Leercultuur in de volwasseneneducatieAdvies met voorstellen om de leercultuur in de volwasseneneducatie in Vlaanderen te verbeteren.
In 2019 verscheen de Vlaamse OESO Skills Strategy. Die stelt dat in Vlaanderen een echte leercultuur ontbreekt en dat dat een belangrijke reden is waarom levenslang leren hier geen hoge toppen scheert. De Vlor nam zich in navolging van dit rapport voor om het aspect ‘leercultuur’ verder uit te werken in een advies.
Ondertussen besloot ook de nieuwe Vlaamse Regering in haar regeerakkoord de omslag naar levenslang leren voorop te stellen en werk te maken van een echte leercultuur met scholing, omscholing en bijscholing gedurende de hele loopbaan. Met de oprichting van het Platform Levenslang Leren wil de Vlaamse overheid eindelijk een beleid inzake levenslang leren in de steigers zetten.
Iedereen is het dus eens: een doortastend beleid inzake levenslang leren moet inzetten op het verbeteren van de leercultuur. In Vlaanderen zijn immers nog steeds te weinig volwassenen ervan overtuigd dat leren moet verderlopen na de initiële schoolloopbaan. Dit advies doet aanbevelingen die een mentaliteitswijziging tot stand kunnen brengen bij de overheid, de opleidingsverstrekkers, het bedrijfsleven en de individuele burger.
In veel gevallen, maar zeker niet in alle gevallen, leren volwassenen in functie van het verwerven van een sterkere positie op de arbeidsmarkt, zoals bij de opleidingen in een traject naar werk. Leren kan echter ook als doel hebben om zich persoonlijk te ontplooien en sociaal te integreren. Het is belangrijk te onthouden dat het ene het andere niet uitsluit. Integendeel. De Vlor wil dan ook dat zowel levenslang als levensbreed leren de norm wordt in Vlaanderen. Om daartoe te komen moet leren op maat gebeuren: op maat van lerenden, maar ook van lesgevers en organisaties.

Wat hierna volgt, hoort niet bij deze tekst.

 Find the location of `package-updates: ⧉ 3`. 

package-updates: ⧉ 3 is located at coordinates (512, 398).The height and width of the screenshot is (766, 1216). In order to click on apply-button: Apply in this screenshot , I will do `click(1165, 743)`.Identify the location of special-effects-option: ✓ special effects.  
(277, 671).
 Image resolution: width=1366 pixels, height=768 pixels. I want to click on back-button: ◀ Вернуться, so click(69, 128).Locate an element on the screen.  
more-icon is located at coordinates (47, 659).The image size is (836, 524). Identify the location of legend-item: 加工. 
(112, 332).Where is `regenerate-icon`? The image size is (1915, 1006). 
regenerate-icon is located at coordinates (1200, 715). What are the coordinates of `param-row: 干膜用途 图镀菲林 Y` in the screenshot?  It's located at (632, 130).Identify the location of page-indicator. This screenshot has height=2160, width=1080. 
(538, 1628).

De Vlor vraagt de overheid om haar ambitie inzake levenslang leren ook in de praktijk aan te tonen. Ze moet de mogelijkheden voorzien om systemische verandering mogelijk te maken. Daarnaast is het cruciaal om elke lerende een degelijk statuut te bezorgen. De raad verzoekt ook om op meer manieren te certificeren, om de motivatie bij lerenden te verhogen. Ten slotte wordt meer begeleiding gevraagd om zo laagdrempelig mogelijk te kunnen werken.